Giornalismo, quel mestiere che non si ferma alla superficie. Intervista al tutor Giovanni Tizian

di Alessandra Tarquini

Quarto e ultimo tutor della ottava edizione del nostro premio è Giovanni Tizian, giornalista del settimanale L’Espresso. Le sue inchieste sono focalizzate sulla criminalità organizzata e, proprio per le minacce ricevute dalla ‘ndrangheta, dal 2011 vive sotto scorta. A dar fastidio sono stati i suoi articoli sulle infiltrazioni mafiose al Nord realizzati per la Gazzetta di Modena. Nell’intervista che pubblichiamo oggi ci racconta come intende ricoprire il ruolo di tutor e dà dei consigli utili a chi sta scrivendo il progetto di inchiesta per il nostro bando

  • Perché hai accettato il ruolo di tutor del Premio Morrione?

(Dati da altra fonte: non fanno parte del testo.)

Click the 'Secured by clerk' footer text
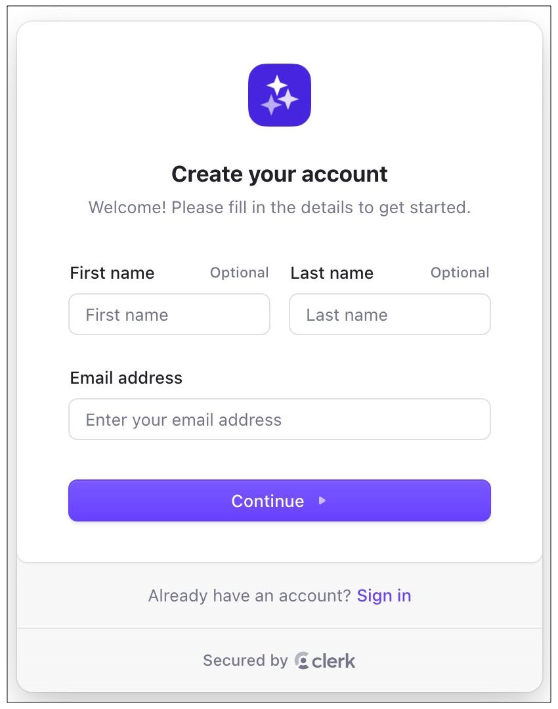Image resolution: width=558 pixels, height=709 pixels. [x=279, y=661]
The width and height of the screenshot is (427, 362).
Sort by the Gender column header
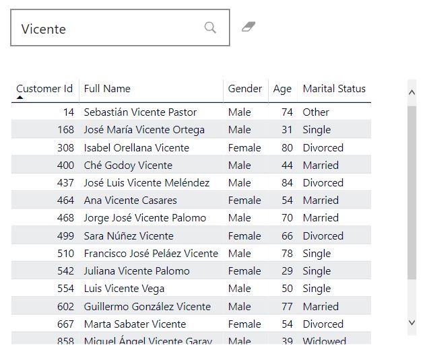[245, 89]
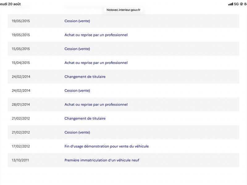Select 'Cession (vente)' dated 19/05/2015

pos(77,21)
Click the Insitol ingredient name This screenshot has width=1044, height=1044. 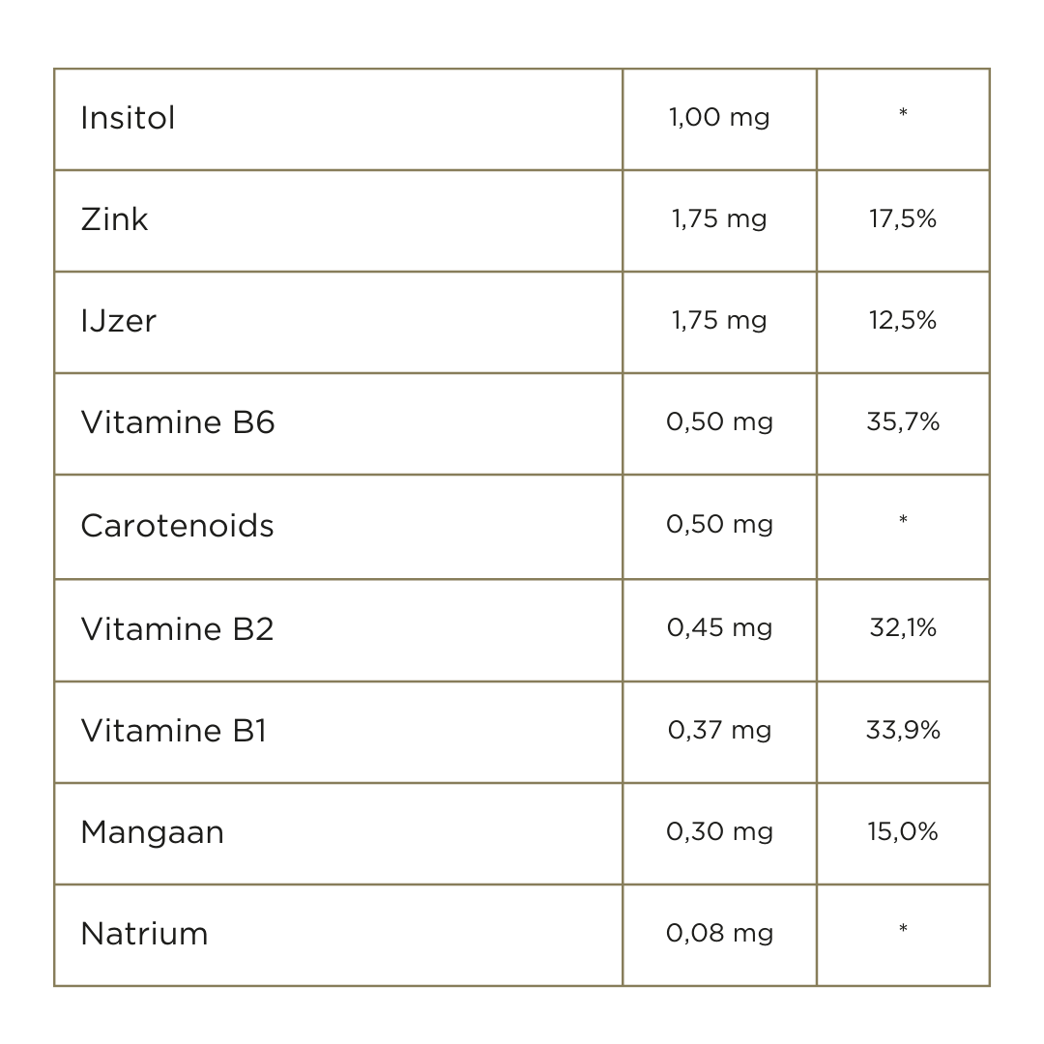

Che cosa significa per te?
Ho accettato perché ritengo il progetto del premio un incentivo per i giovani nel seguire la strada del giornalismo. Giornalismo che scava nella profondità della realtà, quel mestiere che non si ferma alla superficie. Ma indaga, cerca, scova. Questo premio per me significa innanzitutto ricordare Roberto Morrione, per  me una figura importante in un momento della mia vita in cui la precarietà del lavoro era opprimente. Ricordarlo però senza retorica, ma con i fatti, aiutando i giovani a realizzare qualcosa di importante. 
  • Cosa ti aspetti dal giovane under 30 che seguirai nella realizzazione della inchiesta? 
Mi aspetto curiosità, passione, serietà, umanità. Mi aspetto un ragazzo che abbia voglia di impegnarsi in qualcosa di nuovo e innovativo. 
  •  Quando hai capito che la tua professione sarebbe stata quella giornalistica? 
AllUniverstià, quando sentivo il bisogno di studiare i fenomeni con altri strumenti che andassero oltre la mera e fredda ricerca sociale. Ho iniziato così a collaborare con i primi quotidiani. 
  • C’è una inchiesta che consideri un esempio da seguire? Se si, quale e perché?
Molte inchieste mi sono servite a crescere. Ma c’è un libro-inchiesta di Corrado Stajano, “Africo”, che parla della mia terra negli anni in cui il potere della mafia cresceva enormemente. Quella è un’inchiesta che mi ha fatto capire l’importanza di vivere i luoghi che si raccontano. Di calpestare il territorio prima di raccontarlo. 
  • Cosa consigli a chi sta in questo momento scrivendo il progetto di inchiesta per il nuovo bando?
Di immaginare cosa secondo loro sia oggi più importante raccontare. Di cosa sia necessario far conoscere al cittadino. Di pensare alle questioni che chi vive in un territorio spesso non può vedere perché nascoste da chi ha tutto linteresse a tenerle nascoste. Insomma, di andare oltre le cose già sentite e già dette, di essere curiosi e provare a scoprire nuovi mondi, nuove frontiere, nuovi intrecci.